> Page extract

#####

Opening statements were expected today in a murder trial after 10 jurors were seated Tuesday, leaving two jurors and two alternates to consider the case of a man charged with killing a 2-year-old girl.
Jury selection began for the trial of Dorain Bohn, originally from Buffalo, who is charged with seconddegree murder and first-degree manslaughter, felonies, in the April 19 death of Kassidy Dains. He is also charged with endangering the welfare of a child, a misdemeanor.
Bohn appeared in court dressed in a white and purple dress shirt, black tie and black dress pants — opposed to former images of him in his orange jail jumpsuit.
During the selection process, Campbell, Cortland County Assistant District Attorney Elizabeth McGrath and Cortland County Public Defender Keith Dayton each asked potential jurors a series of questions to help pick who would eventually sit on the jury.
Questions from Campbell included if potential jurors know any members of the defense or prosecution teams; if potential jurors work in or know anyone who works in law enforcement; had any of the potential jurors served on a jury for a criminal or civil trial; and had any of the potential jurors ever been a victim of a crime.
Once Campbell wrapped up she turned questioning over to Cortland County District Attorney Patrick Perfetti’s office and Dayton.
“As you know this is a case of charges of murder and manslaughter,” McGrath told the potential jurors before questioning. “It is also a case of domestic violence.”

#####

> Provided data

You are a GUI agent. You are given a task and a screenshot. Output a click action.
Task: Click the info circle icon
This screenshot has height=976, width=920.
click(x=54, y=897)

#####

> Activity 1
According to the murder trial article, what misdemeanor is Dorain Bohn charged with?
> Activity 2
Write out everything in the murder trial article from "During the selection" down to "office and Dayton.".
> Activity 3
Continue the murder trial article from its last sentence.
The data comes from a separate source unrelated to the murder trial article.

> Exercise result 1
Endangering the welfare of a child.

> Exercise result 2
During the selection process, Campbell, Cortland County Assistant District Attorney Elizabeth McGrath and Cortland County Public Defender Keith Dayton each asked potential jurors a series of questions to help pick who would eventually sit on the jury.
Questions from Campbell included if potential jurors know any members of the defense or prosecution teams; if potential jurors work in or know anyone who works in law enforcement; had any of the potential jurors served on a jury for a criminal or civil trial; and had any of the potential jurors ever been a victim of a crime.
Once Campbell wrapped up she turned questioning over to Cortland County District Attorney Patrick Perfetti’s office and Dayton.

> Exercise result 3
McGrath continued by asking the potential jurors a series of questions including how to tell credibility and if someone is believable or not; what they think about when hearing the term domestic violence; should the police be involved in a domestic violence case; and should the police be involved if the violence is within the same family?
“My job is to make sure Dorain gets a fair trial,” Dayton told potential jurors before questioning. “And that’s what I’m tasked to do.”
Questions Dayton asked included how many of the potential jurors have children or small children; did any of them find it hard to talk about the death of a child; and had any of them seen any of the news coverage surrounding the case.
“Can you give Dorain a clean slate out of fairness?” Dayton asked the potential jurors last.
Bohn has been in Cortland County Jail since April on $500,000 bail or $1 million bond. Bohn told police that Kassidy was coloring on the floor of her bedroom on April 19 while he drank and watched television in an adjacent room. Kassidy’s mother, Krystal Dains, was at work.
Bohn heard a thud at 7:17 p.m., he told police, and went to the bedroom to find Kassidy on the floor and assumed she had fallen 5 feet from the bunk bed that had been installed a couple of days earlier.
He later told police he did not immediately seek medical treatment and allowed the child to sleep.
In April, Cortland County Coroner Kevin Sharp testified in Cortlandville Town Court that his initial viewing of the body revealed numerous bruises on Kassidy’s arms, legs, shoulders, chin and back. He determined Kassidy’s death was a homicide.
During pretrial hearings the prosecution asked the judge to allow for evidence and witnesses to testify about Bohn’s alleged domestic violence toward Kassidy’s mother, Krystal, and other family members. They also want to provide evidence regarding his drug use, including the use of Benadryl.
Other documents to be entered into evidence:
• Documents showed Krystal Dains had spoken to police in Buffalo about Bohn alleging an incident of domestic violence. In the documents Dains states that Bohn had punched her in the face, arms and body, which left bruises.
• Chasity Hand, who said she was Bohn’s sister, spoke to police April 24, about Bohn’s behavior.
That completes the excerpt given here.